_What the task asks_. Copy each of the following lines verbatim, leaving out the pictures.

_Exercise material_.

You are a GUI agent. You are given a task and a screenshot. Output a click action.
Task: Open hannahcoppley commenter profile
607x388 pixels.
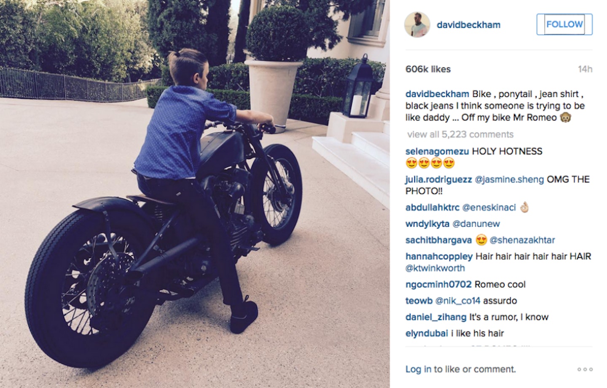[x=439, y=256]
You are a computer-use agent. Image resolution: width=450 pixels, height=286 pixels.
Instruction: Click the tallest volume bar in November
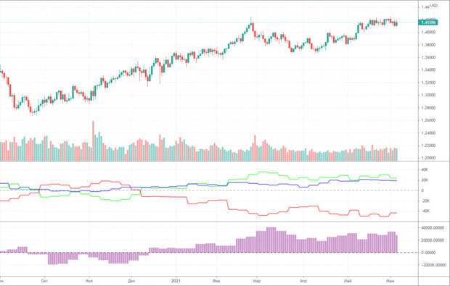[94, 141]
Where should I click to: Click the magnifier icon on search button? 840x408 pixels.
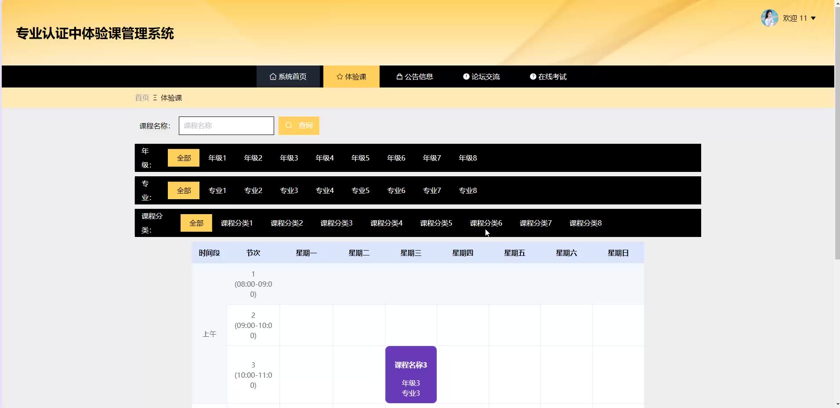pos(289,126)
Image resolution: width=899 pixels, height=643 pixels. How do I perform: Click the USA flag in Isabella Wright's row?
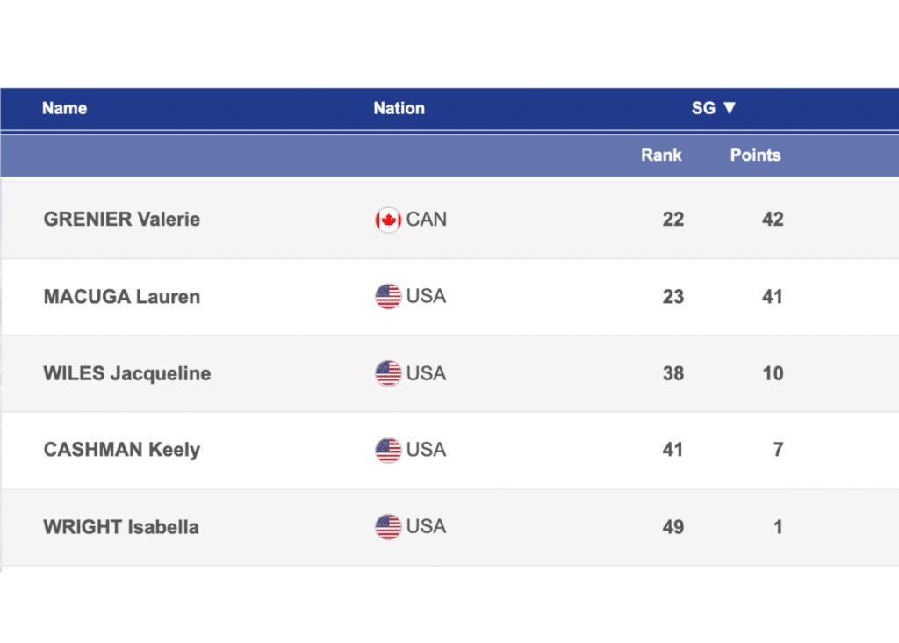(388, 527)
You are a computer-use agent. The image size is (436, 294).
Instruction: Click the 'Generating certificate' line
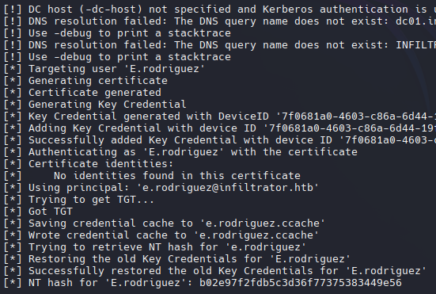pyautogui.click(x=85, y=81)
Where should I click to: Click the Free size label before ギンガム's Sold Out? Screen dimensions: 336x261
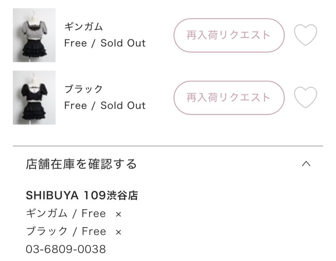(75, 43)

_Solution to this task_.
You are a GUI agent. You are given a task and a screenshot. Output a click action.
Task: Open hannahcoppley commenter profile
607x388 pixels.
[x=439, y=256]
You are a computer-use agent. Image resolution: width=450 pixels, height=286 pixels.
Instruction: Click the tallest volume bar in November
[94, 141]
Where should I click to: Click the magnifier icon on search button? 840x408 pixels.
pos(289,126)
Image resolution: width=899 pixels, height=643 pixels. How do I perform: Click the USA flag in Isabella Wright's row?
(388, 527)
You are a computer-use agent. The image size is (436, 294).
Instruction: Click the 'Generating certificate' line
pyautogui.click(x=85, y=81)
Where should I click to: Click the Free size label before ギンガム's Sold Out? Screen dimensions: 336x261
(75, 43)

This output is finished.